··· MATERIAL FOR THIS TASK

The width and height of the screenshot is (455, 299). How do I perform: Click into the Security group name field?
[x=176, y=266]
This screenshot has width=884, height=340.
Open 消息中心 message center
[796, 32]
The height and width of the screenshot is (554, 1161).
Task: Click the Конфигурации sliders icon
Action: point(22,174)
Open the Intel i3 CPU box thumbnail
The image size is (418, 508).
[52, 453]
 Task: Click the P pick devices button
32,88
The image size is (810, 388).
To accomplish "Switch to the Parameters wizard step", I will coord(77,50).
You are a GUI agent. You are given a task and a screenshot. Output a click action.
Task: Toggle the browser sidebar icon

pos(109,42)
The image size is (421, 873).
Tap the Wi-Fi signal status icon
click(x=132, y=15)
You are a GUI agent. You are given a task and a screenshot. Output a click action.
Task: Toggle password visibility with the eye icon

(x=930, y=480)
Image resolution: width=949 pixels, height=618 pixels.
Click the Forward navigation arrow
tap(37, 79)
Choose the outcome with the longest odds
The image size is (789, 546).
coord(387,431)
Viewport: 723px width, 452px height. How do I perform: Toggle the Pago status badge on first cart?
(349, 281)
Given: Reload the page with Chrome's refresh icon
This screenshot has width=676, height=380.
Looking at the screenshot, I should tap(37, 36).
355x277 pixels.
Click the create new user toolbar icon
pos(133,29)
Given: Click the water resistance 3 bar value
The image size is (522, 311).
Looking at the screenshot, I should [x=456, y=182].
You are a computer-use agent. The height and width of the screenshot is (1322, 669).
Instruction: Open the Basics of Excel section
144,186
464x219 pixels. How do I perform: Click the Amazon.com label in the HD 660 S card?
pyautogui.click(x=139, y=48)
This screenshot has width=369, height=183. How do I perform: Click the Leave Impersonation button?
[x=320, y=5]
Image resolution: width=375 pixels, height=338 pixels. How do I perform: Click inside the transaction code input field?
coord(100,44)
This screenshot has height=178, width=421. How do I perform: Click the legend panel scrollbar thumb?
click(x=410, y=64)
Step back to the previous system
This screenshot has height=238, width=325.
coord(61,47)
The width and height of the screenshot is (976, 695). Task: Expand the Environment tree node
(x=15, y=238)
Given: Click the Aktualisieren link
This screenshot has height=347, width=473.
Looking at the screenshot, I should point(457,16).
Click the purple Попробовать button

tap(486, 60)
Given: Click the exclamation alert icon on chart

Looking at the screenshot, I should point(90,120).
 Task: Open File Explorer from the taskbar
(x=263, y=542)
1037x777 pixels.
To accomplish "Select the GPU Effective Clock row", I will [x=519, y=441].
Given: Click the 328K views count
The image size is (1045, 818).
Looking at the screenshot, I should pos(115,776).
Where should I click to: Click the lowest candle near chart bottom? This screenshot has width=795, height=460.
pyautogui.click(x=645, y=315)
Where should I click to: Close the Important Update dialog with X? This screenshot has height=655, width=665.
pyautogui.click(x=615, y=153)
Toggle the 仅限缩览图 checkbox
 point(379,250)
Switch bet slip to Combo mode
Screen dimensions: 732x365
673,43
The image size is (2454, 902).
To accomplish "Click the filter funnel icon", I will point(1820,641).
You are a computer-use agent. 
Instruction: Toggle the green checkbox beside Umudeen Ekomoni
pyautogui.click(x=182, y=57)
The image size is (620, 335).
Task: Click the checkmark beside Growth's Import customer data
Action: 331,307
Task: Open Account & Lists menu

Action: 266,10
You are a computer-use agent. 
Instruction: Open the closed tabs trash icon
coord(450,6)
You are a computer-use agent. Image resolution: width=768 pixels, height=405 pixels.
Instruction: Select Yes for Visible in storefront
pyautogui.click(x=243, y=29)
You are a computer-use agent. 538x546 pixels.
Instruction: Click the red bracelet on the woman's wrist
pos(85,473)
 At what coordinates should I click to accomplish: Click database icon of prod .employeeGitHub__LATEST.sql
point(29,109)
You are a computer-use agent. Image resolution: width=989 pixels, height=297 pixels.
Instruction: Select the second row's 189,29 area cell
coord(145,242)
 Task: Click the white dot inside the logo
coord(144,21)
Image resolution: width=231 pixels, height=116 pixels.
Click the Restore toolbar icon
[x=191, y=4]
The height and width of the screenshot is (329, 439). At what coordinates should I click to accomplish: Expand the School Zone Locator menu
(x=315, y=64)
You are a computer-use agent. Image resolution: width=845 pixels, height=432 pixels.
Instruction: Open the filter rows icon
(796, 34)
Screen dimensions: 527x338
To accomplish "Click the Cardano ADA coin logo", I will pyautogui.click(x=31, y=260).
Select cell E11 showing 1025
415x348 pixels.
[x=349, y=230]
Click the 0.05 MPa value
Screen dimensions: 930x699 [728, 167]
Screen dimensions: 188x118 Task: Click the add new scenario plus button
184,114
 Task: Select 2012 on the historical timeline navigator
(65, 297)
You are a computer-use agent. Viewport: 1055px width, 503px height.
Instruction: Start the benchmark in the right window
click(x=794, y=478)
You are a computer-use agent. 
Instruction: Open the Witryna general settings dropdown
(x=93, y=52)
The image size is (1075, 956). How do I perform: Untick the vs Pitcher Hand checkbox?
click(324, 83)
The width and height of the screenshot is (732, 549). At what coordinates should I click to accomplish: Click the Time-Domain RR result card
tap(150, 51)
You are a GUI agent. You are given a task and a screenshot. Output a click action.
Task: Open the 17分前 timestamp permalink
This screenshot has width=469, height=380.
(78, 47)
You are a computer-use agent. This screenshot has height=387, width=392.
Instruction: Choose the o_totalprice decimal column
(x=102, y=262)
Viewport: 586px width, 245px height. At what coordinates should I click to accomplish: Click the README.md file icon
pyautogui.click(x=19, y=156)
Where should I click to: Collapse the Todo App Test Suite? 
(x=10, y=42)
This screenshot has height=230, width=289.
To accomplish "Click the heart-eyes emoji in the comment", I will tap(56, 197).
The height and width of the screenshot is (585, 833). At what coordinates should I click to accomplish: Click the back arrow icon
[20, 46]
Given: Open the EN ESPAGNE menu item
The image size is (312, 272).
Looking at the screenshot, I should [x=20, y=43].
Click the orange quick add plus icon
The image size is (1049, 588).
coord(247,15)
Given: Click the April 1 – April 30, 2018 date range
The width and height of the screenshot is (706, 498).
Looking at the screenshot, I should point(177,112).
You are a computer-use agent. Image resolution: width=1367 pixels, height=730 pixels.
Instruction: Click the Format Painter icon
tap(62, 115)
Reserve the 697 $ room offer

······

WHAT NEEDS TO BE DONE
I need each of the entries above printed again exactly.

ANSWER AREA
The width and height of the screenshot is (455, 299). How do I perform: Click into the Security group name field?
[x=176, y=266]
This screenshot has width=884, height=340.
Open 消息中心 message center
[796, 32]
The height and width of the screenshot is (554, 1161).
Task: Click the Конфигурации sliders icon
Action: point(22,174)
Open the Intel i3 CPU box thumbnail
The image size is (418, 508).
[52, 453]
 Task: Click the P pick devices button
32,88
The image size is (810, 388).
To accomplish "Switch to the Parameters wizard step", I will coord(77,50).
You are a GUI agent. You are given a task and a screenshot. Output a click action.
Task: Toggle the browser sidebar icon

pos(109,42)
The image size is (421, 873).
Tap the Wi-Fi signal status icon
click(x=132, y=15)
You are a GUI agent. You are given a task and a screenshot. Output a click action.
Task: Toggle password visibility with the eye icon

(x=930, y=480)
Image resolution: width=949 pixels, height=618 pixels.
Click the Forward navigation arrow
tap(37, 79)
Choose the outcome with the longest odds
The image size is (789, 546).
coord(387,431)
Viewport: 723px width, 452px height. How do I perform: Toggle the Pago status badge on first cart?
(349, 281)
Given: Reload the page with Chrome's refresh icon
This screenshot has width=676, height=380.
Looking at the screenshot, I should tap(37, 36).
355x277 pixels.
Click the create new user toolbar icon
pos(133,29)
Given: Click the water resistance 3 bar value
The image size is (522, 311).
Looking at the screenshot, I should [x=456, y=182].
You are a computer-use agent. The height and width of the screenshot is (1322, 669).
Instruction: Open the Basics of Excel section
144,186
464x219 pixels. How do I perform: Click the Amazon.com label in the HD 660 S card?
pyautogui.click(x=139, y=48)
This screenshot has width=369, height=183. How do I perform: Click the Leave Impersonation button?
[x=320, y=5]
Image resolution: width=375 pixels, height=338 pixels. How do I perform: Click inside the transaction code input field?
coord(100,44)
This screenshot has height=178, width=421. How do I perform: Click the legend panel scrollbar thumb?
click(x=410, y=64)
Step back to the previous system
This screenshot has height=238, width=325.
coord(61,47)
The width and height of the screenshot is (976, 695). Task: Expand the Environment tree node
(x=15, y=238)
Given: Click the Aktualisieren link
This screenshot has height=347, width=473.
Looking at the screenshot, I should point(457,16).
Click the purple Попробовать button

tap(486, 60)
Given: Click the exclamation alert icon on chart

Looking at the screenshot, I should point(90,120).
 Task: Open File Explorer from the taskbar
(x=263, y=542)
1037x777 pixels.
To accomplish "Select the GPU Effective Clock row", I will [x=519, y=441].
Given: Click the 328K views count
The image size is (1045, 818).
Looking at the screenshot, I should pos(115,776).
Where should I click to: Click the lowest candle near chart bottom? This screenshot has width=795, height=460.
pyautogui.click(x=645, y=315)
Where should I click to: Close the Important Update dialog with X? This screenshot has height=655, width=665.
pyautogui.click(x=615, y=153)
Toggle the 仅限缩览图 checkbox
 point(379,250)
Switch bet slip to Combo mode
Screen dimensions: 732x365
673,43
The image size is (2454, 902).
To accomplish "Click the filter funnel icon", I will point(1820,641).
You are a computer-use agent. 
Instruction: Toggle the green checkbox beside Umudeen Ekomoni
pyautogui.click(x=182, y=57)
The image size is (620, 335).
Task: Click the checkmark beside Growth's Import customer data
Action: 331,307
Task: Open Account & Lists menu

Action: 266,10
You are a computer-use agent. 
Instruction: Open the closed tabs trash icon
coord(450,6)
You are a computer-use agent. Image resolution: width=768 pixels, height=405 pixels.
Instruction: Select Yes for Visible in storefront
pyautogui.click(x=243, y=29)
You are a computer-use agent. 538x546 pixels.
Instruction: Click the red bracelet on the woman's wrist
pos(85,473)
 At what coordinates should I click to accomplish: Click database icon of prod .employeeGitHub__LATEST.sql
point(29,109)
You are a computer-use agent. Image resolution: width=989 pixels, height=297 pixels.
Instruction: Select the second row's 189,29 area cell
coord(145,242)
 Task: Click the white dot inside the logo
coord(144,21)
Image resolution: width=231 pixels, height=116 pixels.
Click the Restore toolbar icon
[x=191, y=4]
The height and width of the screenshot is (329, 439). At what coordinates should I click to accomplish: Expand the School Zone Locator menu
(x=315, y=64)
You are a computer-use agent. Image resolution: width=845 pixels, height=432 pixels.
Instruction: Open the filter rows icon
(796, 34)
Screen dimensions: 527x338
To accomplish "Click the Cardano ADA coin logo", I will pyautogui.click(x=31, y=260).
Select cell E11 showing 1025
415x348 pixels.
[x=349, y=230]
Click the 0.05 MPa value
Screen dimensions: 930x699 [728, 167]
Screen dimensions: 188x118 Task: Click the add new scenario plus button
184,114
 Task: Select 2012 on the historical timeline navigator
(65, 297)
You are a computer-use agent. Viewport: 1055px width, 503px height.
Instruction: Start the benchmark in the right window
click(x=794, y=478)
You are a computer-use agent. 
Instruction: Open the Witryna general settings dropdown
(x=93, y=52)
The image size is (1075, 956). How do I perform: Untick the vs Pitcher Hand checkbox?
click(324, 83)
The width and height of the screenshot is (732, 549). At what coordinates should I click to accomplish: Click the Time-Domain RR result card
tap(150, 51)
You are a GUI agent. You are given a task and a screenshot. Output a click action.
Task: Open the 17分前 timestamp permalink
This screenshot has width=469, height=380.
(78, 47)
You are a computer-use agent. This screenshot has height=387, width=392.
Instruction: Choose the o_totalprice decimal column
(x=102, y=262)
Viewport: 586px width, 245px height. At what coordinates should I click to accomplish: Click the README.md file icon
pyautogui.click(x=19, y=156)
Where should I click to: Collapse the Todo App Test Suite? 
(x=10, y=42)
This screenshot has height=230, width=289.
To accomplish "Click the heart-eyes emoji in the comment", I will tap(56, 197).
The height and width of the screenshot is (585, 833). At what coordinates should I click to accomplish: Click the back arrow icon
[20, 46]
Given: Open the EN ESPAGNE menu item
The image size is (312, 272).
Looking at the screenshot, I should [x=20, y=43].
Click the orange quick add plus icon
The image size is (1049, 588).
coord(247,15)
Given: Click the April 1 – April 30, 2018 date range
The width and height of the screenshot is (706, 498).
Looking at the screenshot, I should point(177,112).
You are a computer-use agent. Image resolution: width=1367 pixels, height=730 pixels.
Instruction: Click the Format Painter icon
tap(62, 115)
Reserve the 697 $ room offer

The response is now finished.